KEAnI is a BMBF-funded project with a duration of 2020 to 2023

The project is a cooperation between the KMU's MEDIPAN GmbH and GA Generic Assays GmbH and the research institutions Universität Greifswald and Brandenburgische Technische Universität Cottbus - Senftenberg. 

The project coordinator is MEDIPAN GmbH. 

A cooperation with the companies bi.flow Systems GmbH and PolyAn GmbH is planned. 
 

Infectious pathogens that cause sepsis must be detected, defined and combated in the shortest possible time. The success of treatment depends to a large extent on the speed of diagnosis. In
A technology consisting of a measuring device (hardware), innovative software and an assay is being developed for the joint project. The measuring device is based on a fluorescence microscope instrument, the assay on a microfluidic chip. The AKLIDESSystem from MEDIPAN GMBH and the VideoScan-System from BTU serve as the technological basis of the instrument. The AKLIDES system is already marketed worldwide by MEDIPAN GMBH in the field of autoimmune diagnostics; the VideoScan system is a research platform. Advantages of the new system to be developed here are the size of the device, the simple operability and the speed, which is based on the detectability of individual bacteria.

Within the subproject of the BTU, the microfluidic chip is being developed with which it will be possible to detect bacteria in the blood and their sensitivity to antibiotics after 3 hours. The microfluidic chip, as described above, is a core component of the overall system. New is the determination of reproductive bacteria in very small quantities. We assume that a number of 50 bacteria is sufficient to detect bacterial growth. The process consists of concentrating the bacteria of a patient sample in the microfluidic chip on a membrane. The bacteria grow on this membrane. By staining with fluorescent dyes, these can be detected and quantified by the device. A continuous measurement is carried out. The quantities of bacteria at different measuring points indicate whether a bacterium is growing or not. If a bacterium is resistant to an antibiotic, the number of detectable bacteria increases. If a bacterium is sensitive to an antibiotic, the number of detectable bacteria does not increase. By comparing the growth curves with a control, the resistance status becomes visible. It is therefore necessary to record several growth curves of one bacterium at the same time. This is achieved by either placing several incubation chambers (the location where the membrane is located) on a microfluidic chip or by continuously evaluating several microfluidic chips in parallel, which is made possible by a movable table on which the microfluidic chips are clamped.

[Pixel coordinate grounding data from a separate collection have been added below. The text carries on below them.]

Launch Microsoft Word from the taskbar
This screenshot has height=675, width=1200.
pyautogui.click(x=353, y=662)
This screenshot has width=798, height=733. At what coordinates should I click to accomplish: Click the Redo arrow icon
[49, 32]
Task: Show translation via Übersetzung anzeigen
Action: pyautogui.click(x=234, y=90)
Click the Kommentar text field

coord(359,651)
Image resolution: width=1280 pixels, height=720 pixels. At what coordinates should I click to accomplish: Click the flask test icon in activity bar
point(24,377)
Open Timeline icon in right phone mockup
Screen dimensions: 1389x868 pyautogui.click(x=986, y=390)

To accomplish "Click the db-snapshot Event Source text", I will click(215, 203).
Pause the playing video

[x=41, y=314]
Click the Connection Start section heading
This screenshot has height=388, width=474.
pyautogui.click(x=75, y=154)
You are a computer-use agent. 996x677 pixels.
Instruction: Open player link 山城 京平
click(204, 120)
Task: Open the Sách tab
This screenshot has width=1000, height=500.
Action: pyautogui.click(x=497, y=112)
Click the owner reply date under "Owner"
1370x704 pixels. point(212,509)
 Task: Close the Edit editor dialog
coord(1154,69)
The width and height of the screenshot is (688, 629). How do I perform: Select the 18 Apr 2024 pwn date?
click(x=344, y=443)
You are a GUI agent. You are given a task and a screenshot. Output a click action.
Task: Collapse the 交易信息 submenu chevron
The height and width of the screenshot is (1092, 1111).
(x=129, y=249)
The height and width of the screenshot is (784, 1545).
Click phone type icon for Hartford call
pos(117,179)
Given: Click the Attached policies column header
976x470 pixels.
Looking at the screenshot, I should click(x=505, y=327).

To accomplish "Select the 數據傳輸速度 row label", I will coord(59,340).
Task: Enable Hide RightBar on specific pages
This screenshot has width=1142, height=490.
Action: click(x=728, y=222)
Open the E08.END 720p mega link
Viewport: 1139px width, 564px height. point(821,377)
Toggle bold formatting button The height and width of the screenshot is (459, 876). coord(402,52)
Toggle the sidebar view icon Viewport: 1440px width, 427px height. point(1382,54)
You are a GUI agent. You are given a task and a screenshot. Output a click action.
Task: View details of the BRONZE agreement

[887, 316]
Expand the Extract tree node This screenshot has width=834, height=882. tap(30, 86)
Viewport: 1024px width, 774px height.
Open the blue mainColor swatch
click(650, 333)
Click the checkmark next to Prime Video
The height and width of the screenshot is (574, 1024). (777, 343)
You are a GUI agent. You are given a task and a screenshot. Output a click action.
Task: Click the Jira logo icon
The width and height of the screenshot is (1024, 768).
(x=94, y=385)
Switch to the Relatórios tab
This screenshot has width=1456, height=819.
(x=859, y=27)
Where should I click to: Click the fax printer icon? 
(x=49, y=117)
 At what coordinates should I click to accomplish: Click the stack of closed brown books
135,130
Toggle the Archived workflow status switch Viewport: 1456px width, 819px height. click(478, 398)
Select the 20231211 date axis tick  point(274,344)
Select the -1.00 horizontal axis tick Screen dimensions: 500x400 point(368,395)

The work packages of the BTU are divided into the main topics "Development of the microfluidic chip", "Establishment of staining protocols for the detection of bacteria in the microfluidic chip" and "Chip-based purification of the blood sample", i.e. separation of blood cells from the blood sample.

The microfluidic chip is designed within the thematic focus "Development of the microfluidic chip". Prototypes are produced by a subcontractor. These are optimized in cooperation with the cooperation partners and the subcontractor. The geometry and the supply structure of the microfluidic chip allow an integration into the AKLIDES and the VideoScan device and an optimal reading of the membrane surface. Membranes are defined which can be integrated into the microfluidic chip, with which bacteria can be concentrated and which do not show any self-fluorescence or are not stained unspecifically by fluorescent dyes. If necessary, the properties of membranes are modified. Nutrient media are adapted to the microfluidic properties which, despite modification, allow optimal growth of the selected bacterial species. In order to achieve a high sensitivity of the assay, adhesion of the bacteria to the walls of the incubation chamber must be prevented. This is to be achieved by changing the liquid flows or by surface modifications within the incubation chamber. Last but not least, focusing beads will be integrated into the main focus of the project to enable faster and more precise measurements.

Within the topic "Establishment of staining protocols for the detection of bacteria in the microfluidic chip", methods are being developed in which bacteria are stained non-specifically or specifically via fluorescence in situ hybridization (FISH). A non-specific staining facilitates the time-resolved quantification of the bacteria. FISH enables differentiation between the six selected bacterial species in a single step.

Within the thematic focus "Chip-based purification of the blood sample", eukaryotic cells of the blood are either destroyed or physically separated via membranes. The removal of dereucaryotic blood cells increases the sensitivity of the measuring system.